▼

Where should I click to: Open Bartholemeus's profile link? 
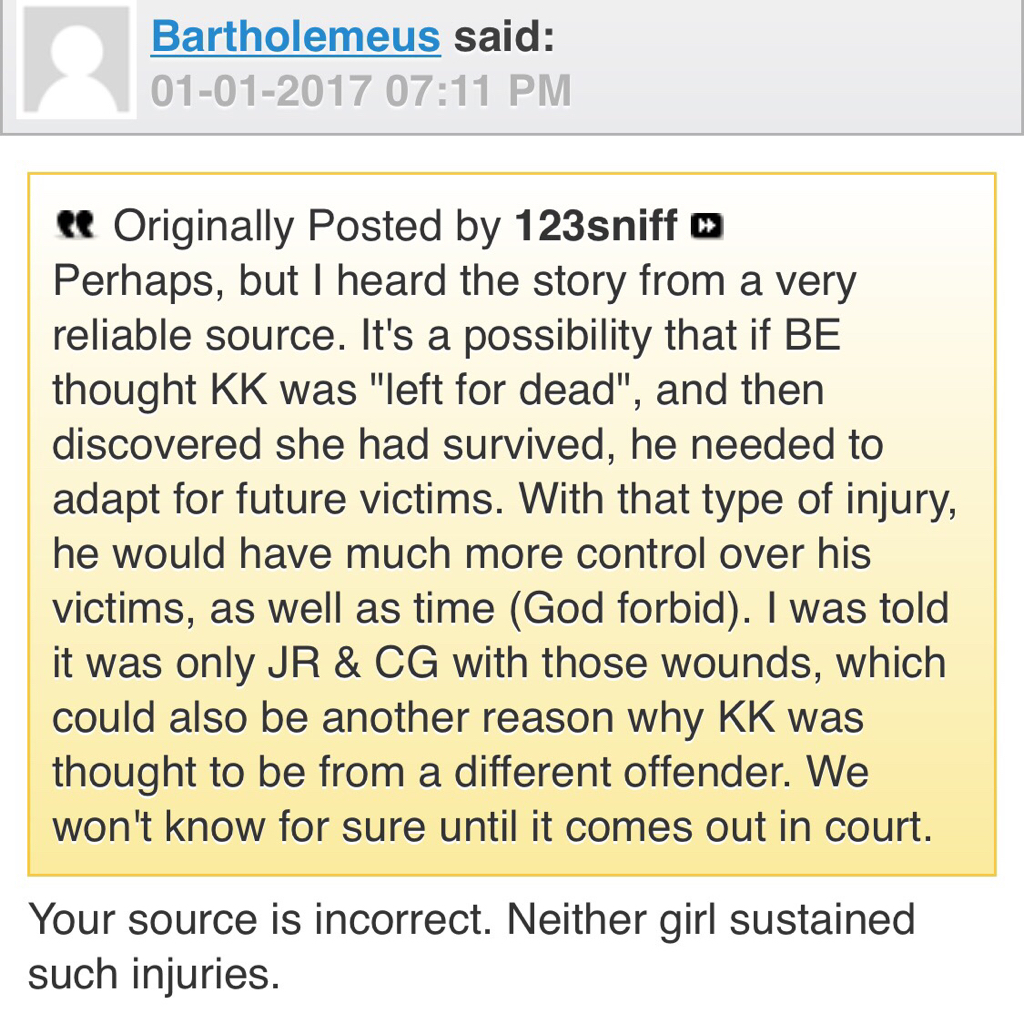(295, 37)
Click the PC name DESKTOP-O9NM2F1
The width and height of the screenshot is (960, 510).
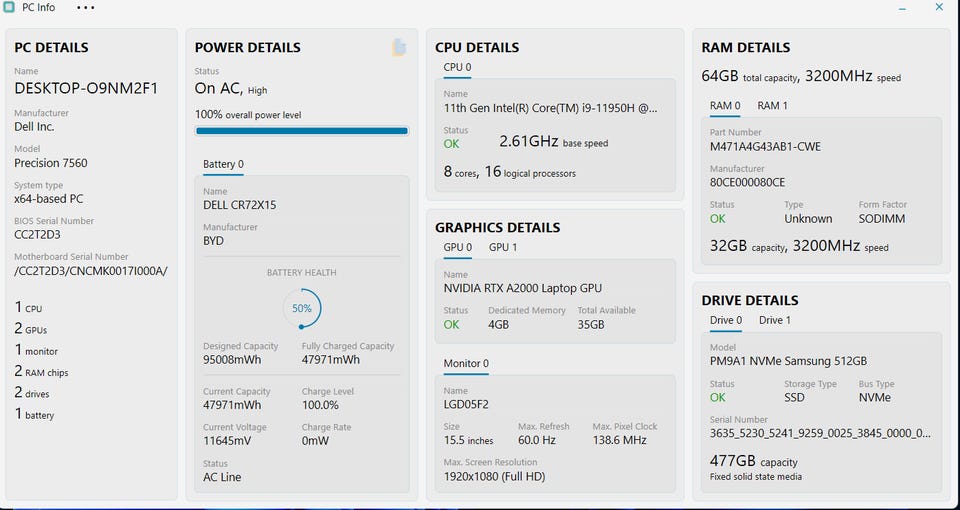[x=86, y=88]
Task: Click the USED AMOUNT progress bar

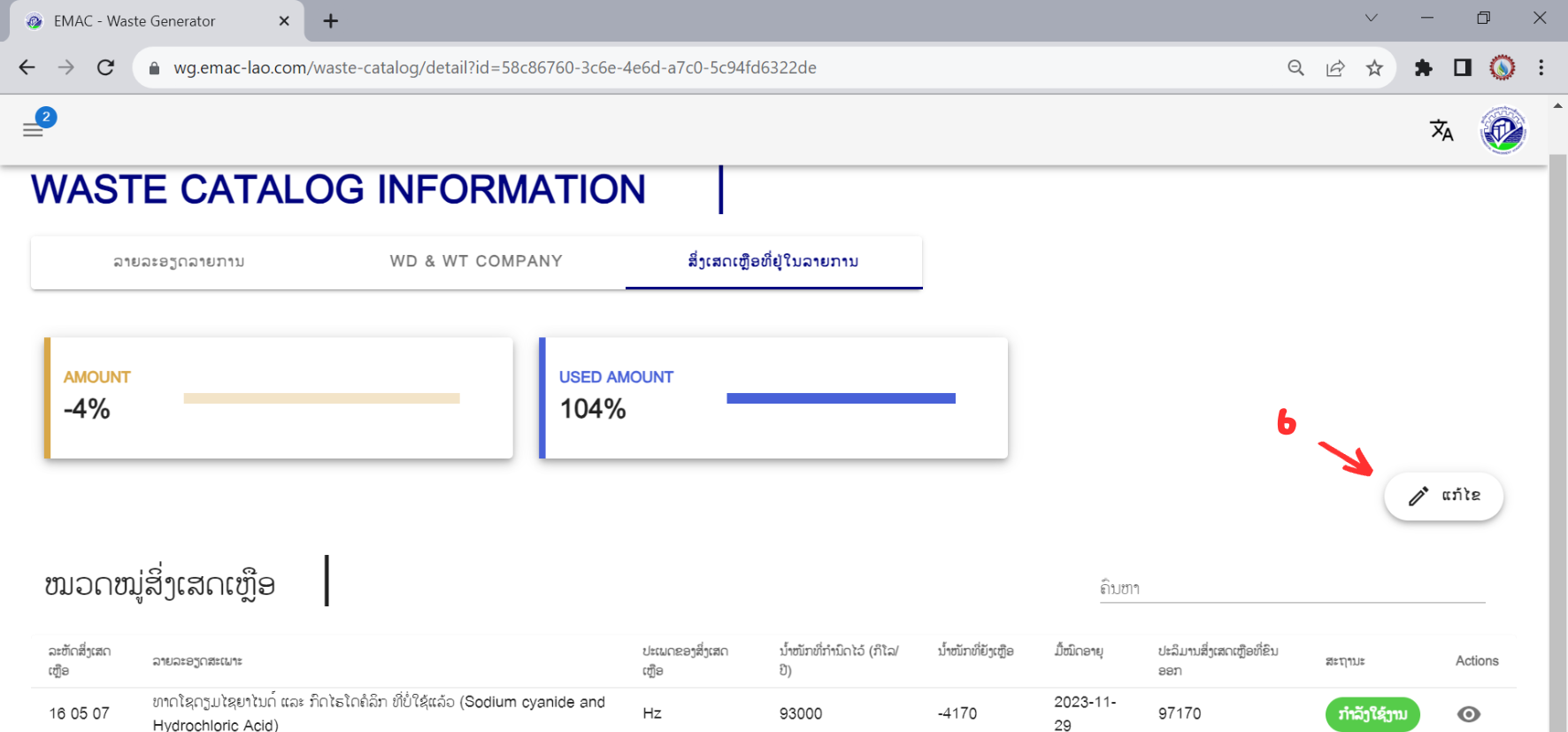Action: coord(841,398)
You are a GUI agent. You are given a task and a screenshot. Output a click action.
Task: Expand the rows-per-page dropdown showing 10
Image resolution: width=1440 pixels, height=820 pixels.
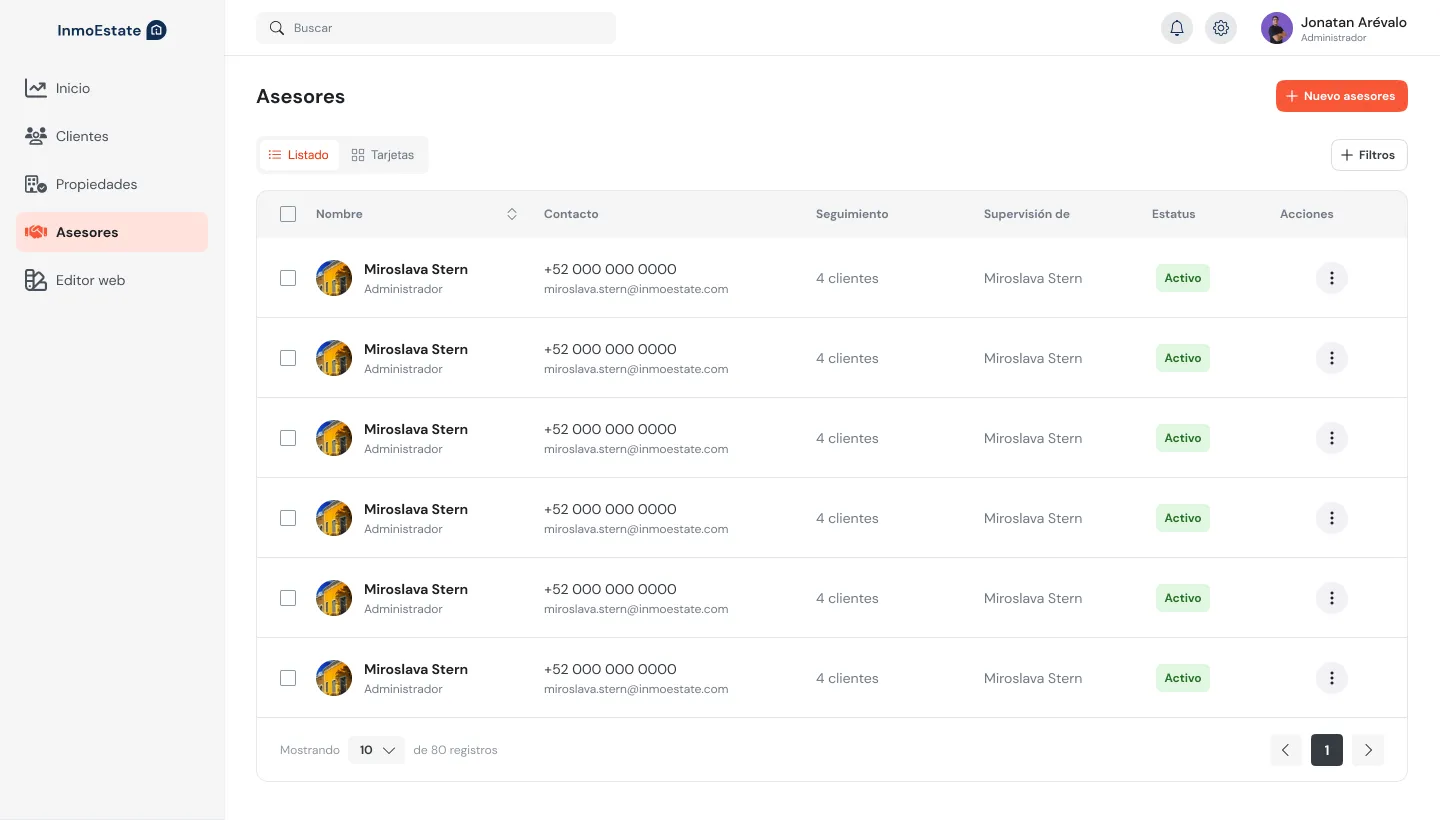pos(376,750)
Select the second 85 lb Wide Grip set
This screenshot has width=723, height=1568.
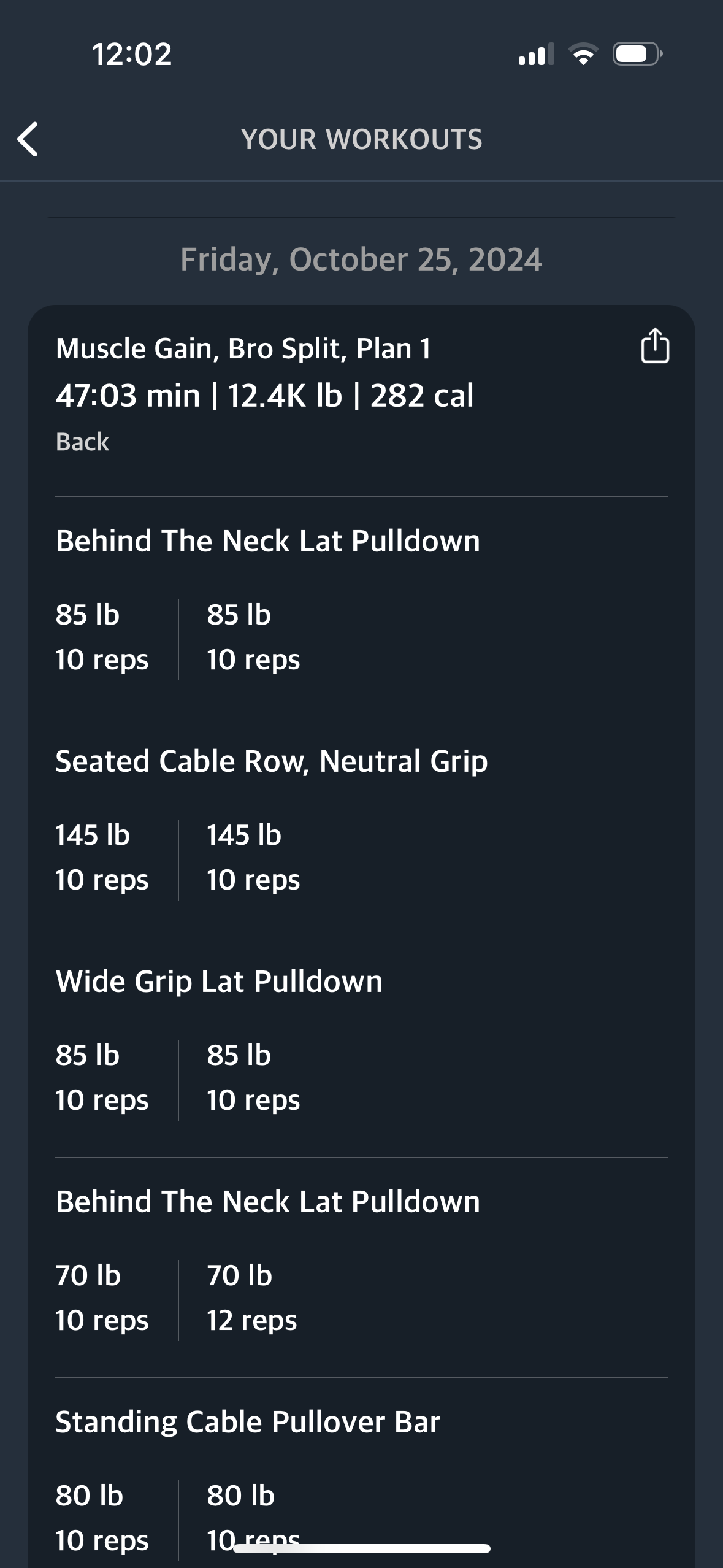[x=253, y=1077]
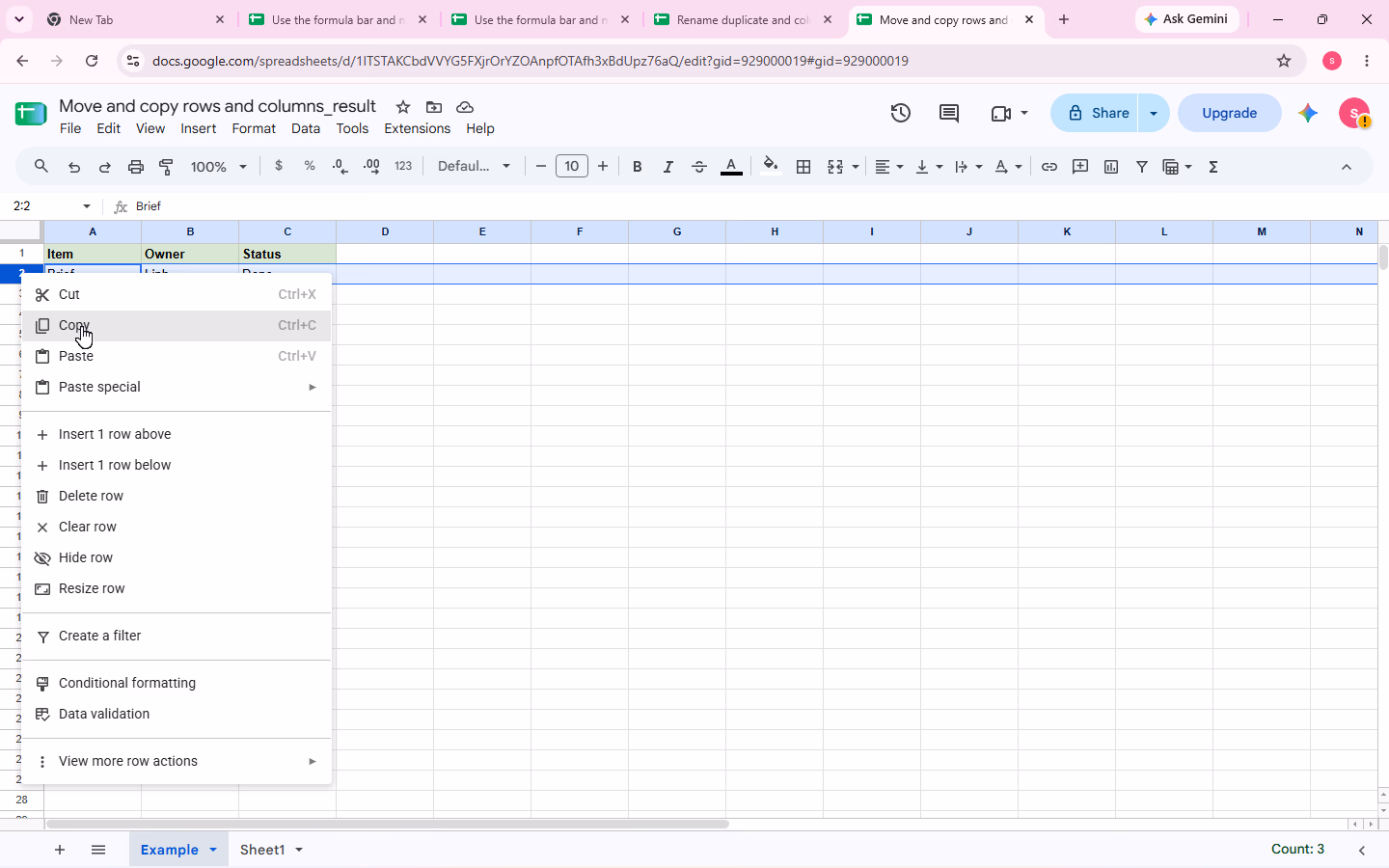The width and height of the screenshot is (1389, 868).
Task: Open the Data menu
Action: (306, 128)
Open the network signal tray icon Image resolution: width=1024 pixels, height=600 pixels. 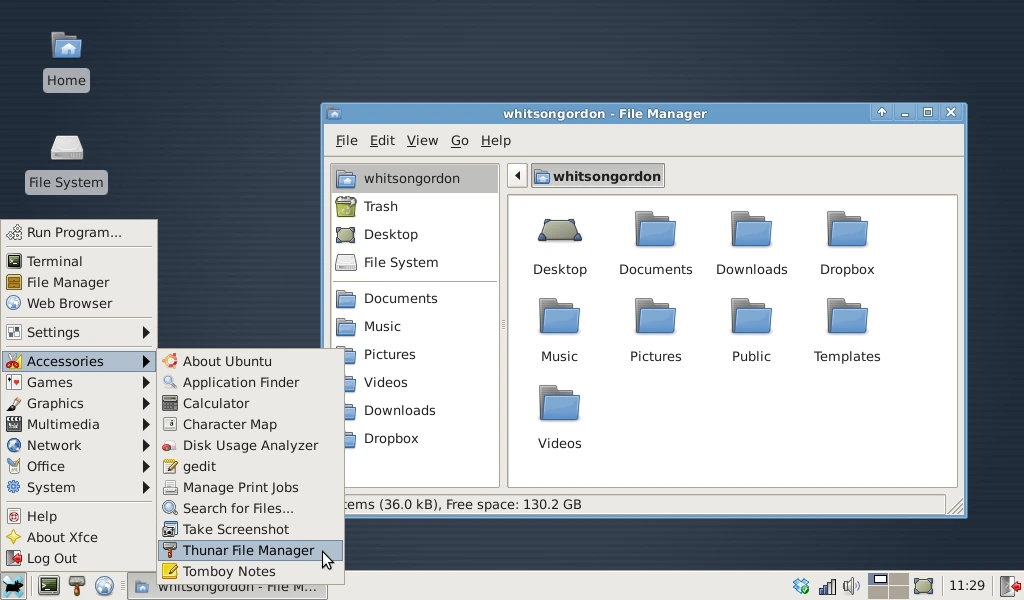827,586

▲

* _Action item_: Please give again the entries word for word, starting at the first line and ending with the line that contains "You are a GUI"; include both of those lines but none of the pictures.

* _Solution to this task_:
Where should I click to: Open Bartholemeus's profile link? 
(295, 37)
Click the PC name DESKTOP-O9NM2F1
The width and height of the screenshot is (960, 510).
[x=86, y=88]
Task: Click the USED AMOUNT progress bar

Action: coord(841,398)
You are a GUI agent. You are given a task and a screenshot. Output a click action.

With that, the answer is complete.